A TINTED-PLASTER BUST OF MADAME DE WAILLY
A TINTED-PLASTER BUST OF MADAME DE WAILLY

AFTER PAJOU, FRENCH, 19TH CENTURY

Details
A TINTED-PLASTER BUST OF MADAME DE WAILLY
AFTER PAJOU, FRENCH, 19TH CENTURY
Depicted dexter and half draped in a robe, on a later pink granite socle and a later floral-cast ormlou-mounted rouge griotte marble fluted columnar pedestal base and modern wood plinth, insribed 'Pajou.f.178(4?)' and the remains of a paper label typed '...Wailly by Pajou' and marked in black chalk '5694'
23 in. (58.5 cm.) high; 74 in. (188 cm.) high overall

Lot Essay

Adélaide-Flore Belleville was the wife of the architecte du Roi Charles de Wailly (1730-1798), one of Pajou's closest friends. They had known each other since their tours to Rome. De Wailly built two neighboring houses on land he owned, one for each family, on the Rue de Penthièvre in Paris.

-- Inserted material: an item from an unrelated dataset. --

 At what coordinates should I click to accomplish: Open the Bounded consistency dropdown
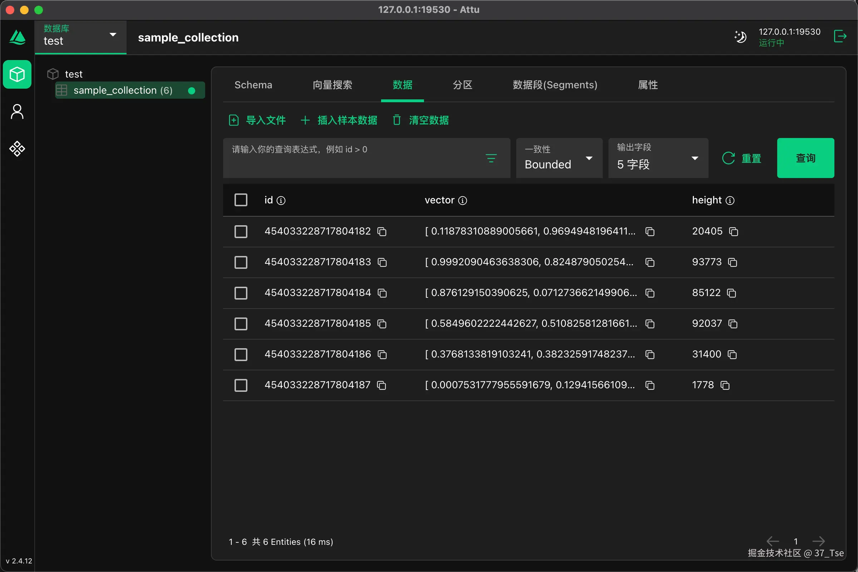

This bust is the pair to the bust of Charles de Wailly executed by the Pajou atelier in 1789. The original marble bust of Madame de Wailly, also dated 1789, is now in the Metropolitan Museum of Art, New York. For a discussion of the plaster and terracotta versions, see Augustin Pajou, Royal Sculptor: 1730-1809, New York and Paris, 20 October 1997 - 19 January 1998 and 26 February - 24 May 1998, pp. 267-268, fig. 714.